>>>
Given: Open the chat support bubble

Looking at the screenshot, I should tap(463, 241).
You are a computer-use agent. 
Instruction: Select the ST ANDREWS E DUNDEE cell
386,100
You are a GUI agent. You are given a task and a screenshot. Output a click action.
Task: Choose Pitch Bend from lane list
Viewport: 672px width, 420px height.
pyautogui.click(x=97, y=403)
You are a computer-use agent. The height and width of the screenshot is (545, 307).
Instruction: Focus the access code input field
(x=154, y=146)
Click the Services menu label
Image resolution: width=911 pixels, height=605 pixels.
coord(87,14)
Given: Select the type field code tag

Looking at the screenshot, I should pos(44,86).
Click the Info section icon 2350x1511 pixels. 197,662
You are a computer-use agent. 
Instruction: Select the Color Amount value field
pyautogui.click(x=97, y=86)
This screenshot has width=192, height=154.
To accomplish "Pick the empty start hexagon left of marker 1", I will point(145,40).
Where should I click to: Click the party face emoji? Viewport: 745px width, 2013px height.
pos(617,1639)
<<<
To do: Look above for the line that contains "Viewport: 672px width, 420px height.". That line and every line after it through the end of the data must be written out exactly, with nothing else.

Result of the task:
Viewport: 672px width, 420px height.
pyautogui.click(x=97, y=403)
You are a computer-use agent. The height and width of the screenshot is (545, 307).
Instruction: Focus the access code input field
(x=154, y=146)
Click the Services menu label
Image resolution: width=911 pixels, height=605 pixels.
coord(87,14)
Given: Select the type field code tag

Looking at the screenshot, I should pos(44,86).
Click the Info section icon 2350x1511 pixels. 197,662
You are a computer-use agent. 
Instruction: Select the Color Amount value field
pyautogui.click(x=97, y=86)
This screenshot has width=192, height=154.
To accomplish "Pick the empty start hexagon left of marker 1", I will point(145,40).
Where should I click to: Click the party face emoji? Viewport: 745px width, 2013px height.
pos(617,1639)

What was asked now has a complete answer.